Work to be completed:
Repeat the entries below with every "Viewport" renamed to "Window size" and nothing else altered.

Entries for locating displayed items:
** START **
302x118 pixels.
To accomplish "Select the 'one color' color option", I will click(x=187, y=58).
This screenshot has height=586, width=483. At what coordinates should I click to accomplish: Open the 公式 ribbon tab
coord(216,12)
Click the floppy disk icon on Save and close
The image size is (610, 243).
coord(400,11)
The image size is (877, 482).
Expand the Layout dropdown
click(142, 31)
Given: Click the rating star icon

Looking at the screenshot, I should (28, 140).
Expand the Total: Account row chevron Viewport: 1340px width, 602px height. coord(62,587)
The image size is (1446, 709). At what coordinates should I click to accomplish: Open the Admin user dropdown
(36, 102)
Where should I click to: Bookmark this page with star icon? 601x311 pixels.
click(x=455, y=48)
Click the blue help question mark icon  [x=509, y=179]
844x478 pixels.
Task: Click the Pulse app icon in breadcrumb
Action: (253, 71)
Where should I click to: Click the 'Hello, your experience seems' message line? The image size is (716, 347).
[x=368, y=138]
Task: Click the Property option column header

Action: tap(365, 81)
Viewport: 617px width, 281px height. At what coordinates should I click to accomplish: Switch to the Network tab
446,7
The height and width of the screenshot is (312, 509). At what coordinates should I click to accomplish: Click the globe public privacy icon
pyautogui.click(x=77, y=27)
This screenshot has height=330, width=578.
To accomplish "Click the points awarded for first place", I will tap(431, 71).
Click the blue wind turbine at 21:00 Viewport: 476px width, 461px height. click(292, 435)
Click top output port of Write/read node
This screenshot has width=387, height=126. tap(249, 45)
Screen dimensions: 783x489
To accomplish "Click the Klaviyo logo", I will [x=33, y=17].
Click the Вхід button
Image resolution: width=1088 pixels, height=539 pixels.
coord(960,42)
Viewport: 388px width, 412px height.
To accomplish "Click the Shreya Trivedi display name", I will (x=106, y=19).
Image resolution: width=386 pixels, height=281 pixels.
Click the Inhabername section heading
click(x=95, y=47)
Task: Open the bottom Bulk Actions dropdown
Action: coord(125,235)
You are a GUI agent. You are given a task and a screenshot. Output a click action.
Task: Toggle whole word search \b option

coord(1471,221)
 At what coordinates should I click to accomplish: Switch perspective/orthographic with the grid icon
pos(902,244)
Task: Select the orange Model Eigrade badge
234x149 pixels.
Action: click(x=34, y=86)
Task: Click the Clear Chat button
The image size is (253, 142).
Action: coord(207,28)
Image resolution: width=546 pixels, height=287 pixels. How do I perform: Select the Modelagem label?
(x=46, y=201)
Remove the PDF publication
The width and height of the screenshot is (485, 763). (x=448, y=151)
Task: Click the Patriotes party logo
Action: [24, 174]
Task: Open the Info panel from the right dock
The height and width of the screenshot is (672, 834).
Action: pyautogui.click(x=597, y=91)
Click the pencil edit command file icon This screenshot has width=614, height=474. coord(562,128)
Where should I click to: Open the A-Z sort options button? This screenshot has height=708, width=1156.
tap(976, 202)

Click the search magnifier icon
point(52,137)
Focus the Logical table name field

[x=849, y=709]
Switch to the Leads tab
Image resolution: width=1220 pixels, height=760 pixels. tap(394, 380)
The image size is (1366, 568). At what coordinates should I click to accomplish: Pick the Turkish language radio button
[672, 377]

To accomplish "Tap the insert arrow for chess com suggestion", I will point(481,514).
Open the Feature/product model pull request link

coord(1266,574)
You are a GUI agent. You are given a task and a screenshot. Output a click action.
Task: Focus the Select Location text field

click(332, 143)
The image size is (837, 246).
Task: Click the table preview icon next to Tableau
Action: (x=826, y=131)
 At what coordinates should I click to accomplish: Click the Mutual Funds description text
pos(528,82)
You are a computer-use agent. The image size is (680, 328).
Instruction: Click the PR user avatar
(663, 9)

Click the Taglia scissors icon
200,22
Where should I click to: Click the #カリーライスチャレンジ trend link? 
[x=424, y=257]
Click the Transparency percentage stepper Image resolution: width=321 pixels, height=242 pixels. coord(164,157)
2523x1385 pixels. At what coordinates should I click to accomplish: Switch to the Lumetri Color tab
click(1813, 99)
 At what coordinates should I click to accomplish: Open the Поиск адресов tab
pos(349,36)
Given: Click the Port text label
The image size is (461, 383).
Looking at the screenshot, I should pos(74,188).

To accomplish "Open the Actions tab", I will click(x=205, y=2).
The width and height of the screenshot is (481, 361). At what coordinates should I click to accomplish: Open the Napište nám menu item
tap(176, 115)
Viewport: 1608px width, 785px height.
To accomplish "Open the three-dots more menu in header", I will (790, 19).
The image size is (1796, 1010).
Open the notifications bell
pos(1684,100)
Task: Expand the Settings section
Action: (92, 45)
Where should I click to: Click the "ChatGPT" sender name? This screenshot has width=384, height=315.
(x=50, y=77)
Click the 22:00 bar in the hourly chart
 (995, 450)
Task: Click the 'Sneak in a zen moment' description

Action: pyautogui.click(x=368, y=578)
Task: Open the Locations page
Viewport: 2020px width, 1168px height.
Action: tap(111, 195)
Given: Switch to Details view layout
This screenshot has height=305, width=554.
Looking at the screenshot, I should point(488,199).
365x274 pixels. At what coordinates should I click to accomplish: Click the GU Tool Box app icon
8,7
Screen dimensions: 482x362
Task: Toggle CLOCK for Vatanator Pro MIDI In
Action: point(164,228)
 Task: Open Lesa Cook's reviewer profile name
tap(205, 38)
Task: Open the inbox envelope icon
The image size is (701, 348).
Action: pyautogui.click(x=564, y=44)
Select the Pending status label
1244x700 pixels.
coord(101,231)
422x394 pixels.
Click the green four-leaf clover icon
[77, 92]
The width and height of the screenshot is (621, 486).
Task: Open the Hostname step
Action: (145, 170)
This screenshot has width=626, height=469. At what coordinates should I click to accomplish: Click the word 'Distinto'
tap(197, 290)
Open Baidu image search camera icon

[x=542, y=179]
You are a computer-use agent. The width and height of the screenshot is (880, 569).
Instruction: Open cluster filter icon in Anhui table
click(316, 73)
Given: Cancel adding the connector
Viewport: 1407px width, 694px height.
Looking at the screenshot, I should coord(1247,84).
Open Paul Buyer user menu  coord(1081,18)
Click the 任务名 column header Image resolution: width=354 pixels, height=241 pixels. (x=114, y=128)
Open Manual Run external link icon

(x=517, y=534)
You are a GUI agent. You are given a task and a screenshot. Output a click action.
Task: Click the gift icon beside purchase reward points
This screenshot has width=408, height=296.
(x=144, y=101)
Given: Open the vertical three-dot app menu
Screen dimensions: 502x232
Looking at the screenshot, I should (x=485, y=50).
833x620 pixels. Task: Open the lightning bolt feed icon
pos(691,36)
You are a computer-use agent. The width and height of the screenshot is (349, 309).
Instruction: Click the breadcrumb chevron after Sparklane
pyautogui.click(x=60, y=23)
** END **
Result below:
302x118 pixels.
To accomplish "Select the 'one color' color option", I will click(x=187, y=58).
This screenshot has height=586, width=483. At what coordinates should I click to accomplish: Open the 公式 ribbon tab
coord(216,12)
Click the floppy disk icon on Save and close
The image size is (610, 243).
coord(400,11)
The image size is (877, 482).
Expand the Layout dropdown
click(142, 31)
Given: Click the rating star icon

Looking at the screenshot, I should (28, 140).
Expand the Total: Account row chevron Window size: 1340px width, 602px height. coord(62,587)
The image size is (1446, 709). At what coordinates should I click to accomplish: Open the Admin user dropdown
(36, 102)
Where should I click to: Bookmark this page with star icon? 601x311 pixels.
click(x=455, y=48)
Click the blue help question mark icon  [x=509, y=179]
844x478 pixels.
Task: Click the Pulse app icon in breadcrumb
Action: (253, 71)
Where should I click to: Click the 'Hello, your experience seems' message line? The image size is (716, 347).
[x=368, y=138]
Task: Click the Property option column header

Action: tap(365, 81)
Window size: 617px width, 281px height. At what coordinates should I click to accomplish: Switch to the Network tab
446,7
The height and width of the screenshot is (312, 509). At what coordinates should I click to accomplish: Click the globe public privacy icon
pyautogui.click(x=77, y=27)
This screenshot has height=330, width=578.
To accomplish "Click the points awarded for first place", I will tap(431, 71).
Click the blue wind turbine at 21:00 Window size: 476px width, 461px height. click(292, 435)
Click top output port of Write/read node
This screenshot has width=387, height=126. tap(249, 45)
Screen dimensions: 783x489
To accomplish "Click the Klaviyo logo", I will [x=33, y=17].
Click the Вхід button
Image resolution: width=1088 pixels, height=539 pixels.
coord(960,42)
Window size: 388px width, 412px height.
To accomplish "Click the Shreya Trivedi display name", I will (x=106, y=19).
Image resolution: width=386 pixels, height=281 pixels.
Click the Inhabername section heading
click(x=95, y=47)
Task: Open the bottom Bulk Actions dropdown
Action: coord(125,235)
You are a GUI agent. You are given a task and a screenshot. Output a click action.
Task: Toggle whole word search \b option

coord(1471,221)
 At what coordinates should I click to accomplish: Switch perspective/orthographic with the grid icon
pos(902,244)
Task: Select the orange Model Eigrade badge
234x149 pixels.
Action: click(x=34, y=86)
Task: Click the Clear Chat button
The image size is (253, 142).
Action: coord(207,28)
Image resolution: width=546 pixels, height=287 pixels. How do I perform: Select the Modelagem label?
(x=46, y=201)
Remove the PDF publication
The width and height of the screenshot is (485, 763). (x=448, y=151)
Task: Click the Patriotes party logo
Action: [24, 174]
Task: Open the Info panel from the right dock
The height and width of the screenshot is (672, 834).
Action: pyautogui.click(x=597, y=91)
Click the pencil edit command file icon This screenshot has width=614, height=474. coord(562,128)
Where should I click to: Open the A-Z sort options button? This screenshot has height=708, width=1156.
tap(976, 202)

Click the search magnifier icon
point(52,137)
Focus the Logical table name field

[x=849, y=709]
Switch to the Leads tab
Image resolution: width=1220 pixels, height=760 pixels. tap(394, 380)
The image size is (1366, 568). At what coordinates should I click to accomplish: Pick the Turkish language radio button
[672, 377]

To accomplish "Tap the insert arrow for chess com suggestion", I will point(481,514).
Open the Feature/product model pull request link

coord(1266,574)
You are a GUI agent. You are given a task and a screenshot. Output a click action.
Task: Focus the Select Location text field

click(332, 143)
The image size is (837, 246).
Task: Click the table preview icon next to Tableau
Action: (x=826, y=131)
 At what coordinates should I click to accomplish: Click the Mutual Funds description text
pos(528,82)
You are a computer-use agent. The image size is (680, 328).
Instruction: Click the PR user avatar
(663, 9)

Click the Taglia scissors icon
200,22
Where should I click to: Click the #カリーライスチャレンジ trend link? 
[x=424, y=257]
Click the Transparency percentage stepper Image resolution: width=321 pixels, height=242 pixels. coord(164,157)
2523x1385 pixels. At what coordinates should I click to accomplish: Switch to the Lumetri Color tab
click(1813, 99)
 At what coordinates should I click to accomplish: Open the Поиск адресов tab
pos(349,36)
Given: Click the Port text label
The image size is (461, 383).
Looking at the screenshot, I should pos(74,188).

To accomplish "Open the Actions tab", I will click(x=205, y=2).
The width and height of the screenshot is (481, 361). At what coordinates should I click to accomplish: Open the Napište nám menu item
tap(176, 115)
Window size: 1608px width, 785px height.
To accomplish "Open the three-dots more menu in header", I will (790, 19).
The image size is (1796, 1010).
Open the notifications bell
pos(1684,100)
Task: Expand the Settings section
Action: (92, 45)
Where should I click to: Click the "ChatGPT" sender name? This screenshot has width=384, height=315.
(x=50, y=77)
Click the 22:00 bar in the hourly chart
 (995, 450)
Task: Click the 'Sneak in a zen moment' description

Action: pyautogui.click(x=368, y=578)
Task: Open the Locations page
Window size: 2020px width, 1168px height.
Action: tap(111, 195)
Given: Switch to Details view layout
This screenshot has height=305, width=554.
Looking at the screenshot, I should point(488,199).
365x274 pixels. At what coordinates should I click to accomplish: Click the GU Tool Box app icon
8,7
Screen dimensions: 482x362
Task: Toggle CLOCK for Vatanator Pro MIDI In
Action: point(164,228)
 Task: Open Lesa Cook's reviewer profile name
tap(205, 38)
Task: Open the inbox envelope icon
The image size is (701, 348).
Action: pyautogui.click(x=564, y=44)
Select the Pending status label
1244x700 pixels.
coord(101,231)
422x394 pixels.
Click the green four-leaf clover icon
[77, 92]
The width and height of the screenshot is (621, 486).
Task: Open the Hostname step
Action: (145, 170)
This screenshot has width=626, height=469. At what coordinates should I click to accomplish: Click the word 'Distinto'
tap(197, 290)
Open Baidu image search camera icon

[x=542, y=179]
You are a computer-use agent. The width and height of the screenshot is (880, 569).
Instruction: Open cluster filter icon in Anhui table
click(316, 73)
Given: Cancel adding the connector
Window size: 1407px width, 694px height.
Looking at the screenshot, I should coord(1247,84).
Open Paul Buyer user menu  coord(1081,18)
Click the 任务名 column header Image resolution: width=354 pixels, height=241 pixels. (x=114, y=128)
Open Manual Run external link icon

(x=517, y=534)
You are a GUI agent. You are given a task and a screenshot. Output a click action.
Task: Click the gift icon beside purchase reward points
This screenshot has width=408, height=296.
(x=144, y=101)
Given: Open the vertical three-dot app menu
Screen dimensions: 502x232
Looking at the screenshot, I should (x=485, y=50).
833x620 pixels. Task: Open the lightning bolt feed icon
pos(691,36)
You are a computer-use agent. The width and height of the screenshot is (349, 309).
Instruction: Click the breadcrumb chevron after Sparklane
pyautogui.click(x=60, y=23)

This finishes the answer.